Император Юлиан и подсолнечник

На первый взгляд, сопоставление подсолнечника, неуклонно следующего за дневным светилом, и императора Юлиана, возрождавшего культ Солнца-Митры, может показаться лишь эффектной метафорой. Однако за этой образностью скрывается глубокий философский вопрос о природе религиозности, ее истоках и той ценности, которую она несет на самых фундаментальных уровнях бытия, вплоть до витального, почти растительного. И действительно, можно говорить о своего рода «проторелигиозности» уже у подсолнечника, чье «солнцепоклонничество» есть не что иное, как витальный императив, зашитый в его генетическую программу. Его тяга к солнцу – это не осознанный выбор, а инстинктивная, безотчетная направленность к источнику энергии, условию самого его существования, фотосинтеза, роста и цветения. Ценность такого «поклонения» сугубо прагматична: выживание, продолжение рода, полная реализация своего биологического предназначения. Здесь нет рефлексии, нет символа, нет мифа; солнце – не божество, а физический фактор. Плерома, полнота бытия подсолнечника, достигается в его биологическом расцвете, в семенах, готовых дать новую жизнь.

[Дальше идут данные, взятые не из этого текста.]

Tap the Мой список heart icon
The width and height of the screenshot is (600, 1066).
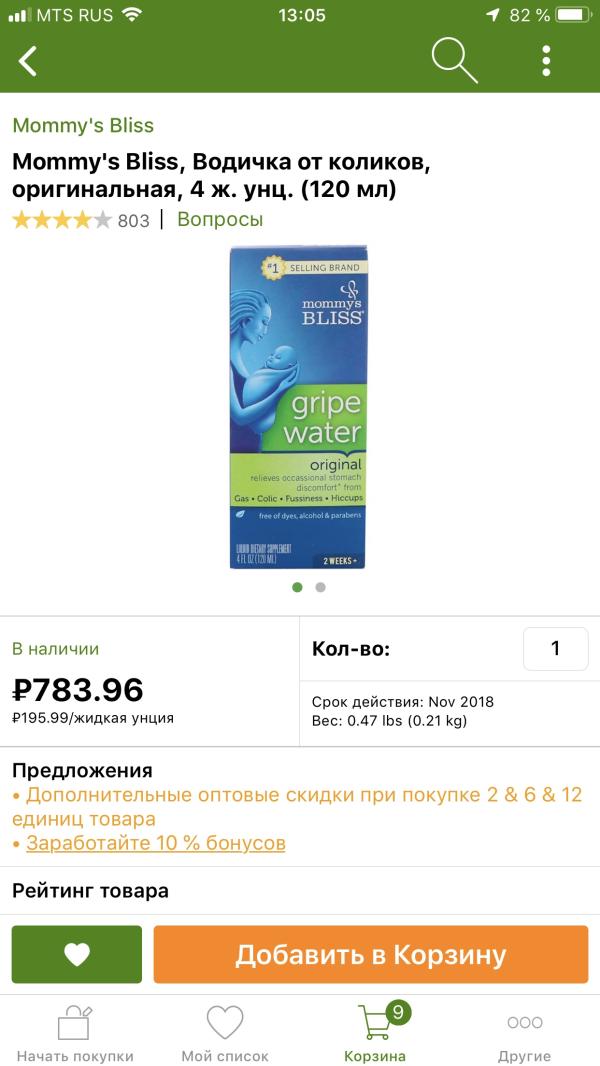225,1022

Совершенно иную картину мы наблюдаем у человека, у того же Юлиана. Его обращение к Солнцу – это акт сознательный, насыщенный сложной символической и философской нагрузкой. Солнце для него – уже не просто источник тепла и света, но воплощение высшего божественного начала, порядка, истины, блага, интегрированное в неоплатоническую картину мира, подкрепленное ритуалами, этическими предписаниями и стремлением к духовной целостности. Ценность такой религиозности многомерна: она дает ответы на экзистенциальные вопросы о смысле жизни и смерти, предлагает этические ориентиры, способна консолидировать общество и, конечно, открывает путь к личностному духовному росту, к той самой искомой плероме, но уже в совершенно ином измерении.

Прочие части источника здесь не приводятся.